À ce moment on entendit derrière la porte la voix d’Alexandra Ivanovna: la jeune fille appelait son père.
– Attends-moi, mon ami, attends! Attends et réfléchis, je reviens tout de suite…, fit-il à la hâte, et il courut presque effrayé répondre à l’appel d’Alexandra.
Il trouva sa femme et sa fille qui fondaient en larmes dans les bras l’une de l’autre. C’étaient des larmes de bonheur, d’attendrissement et de réconciliation. Aglaé baisait les mains, les joues, les lèvres de sa mère; les deux femmes s’enlaçaient avec effusion.
– Voilà, Ivan Fiodorovitch, regarde-la maintenant, c’est elle, c’est elle tout entière! dit Elisabeth Prokofievna.

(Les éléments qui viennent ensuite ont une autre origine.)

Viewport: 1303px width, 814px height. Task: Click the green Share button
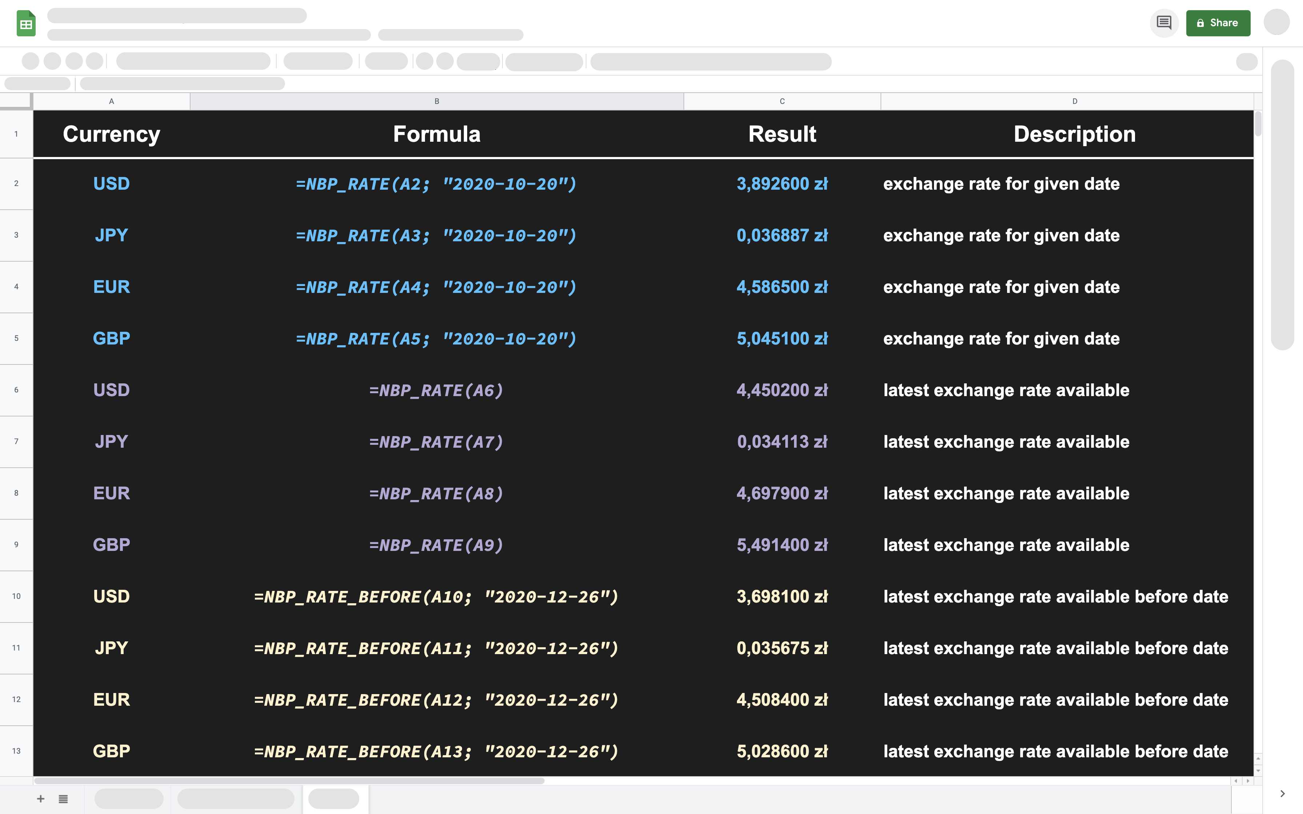click(x=1218, y=23)
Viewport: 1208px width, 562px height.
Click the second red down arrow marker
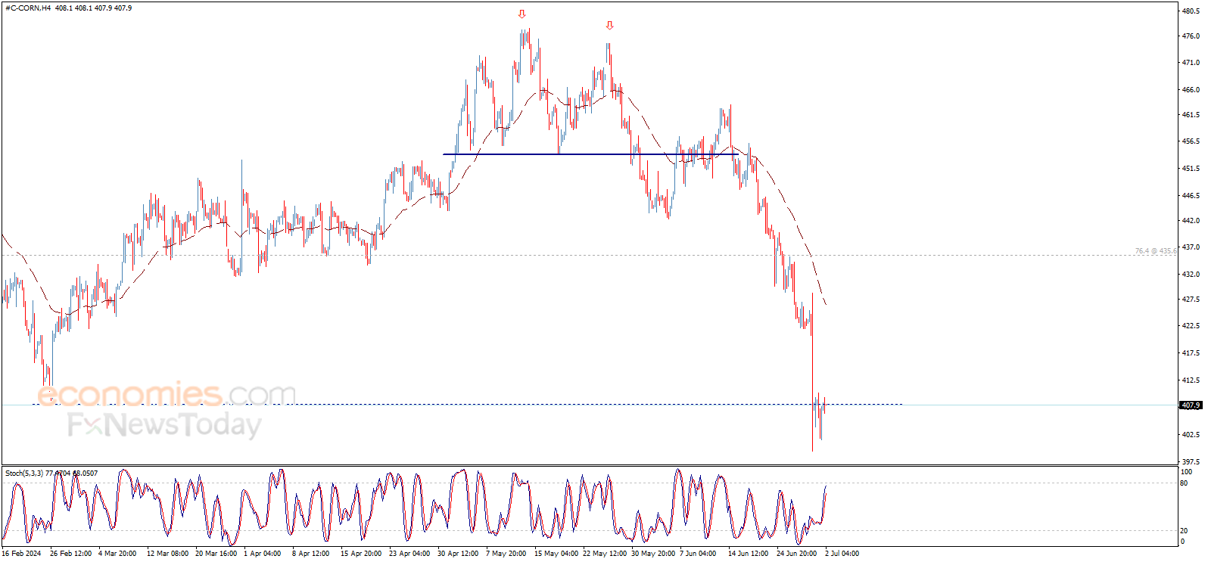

Aglaé détourna de la poitrine de sa mère son visage baigné de pleurs, mais rayonnant de bonheur; elle regarda son papa, partit d’un sonore éclat de rire, puis, s’élançant vers lui, le serra étroitement dans ses bras et l’embrassa à plusieurs reprises. Ensuite elle se jeta de nouveau sur sa mère, enfouit son visage dans sa poitrine afin que personne ne pût le voir, et se remit à pleurer. Elisabeth Prokofievna la recouvrit du bout de son châle.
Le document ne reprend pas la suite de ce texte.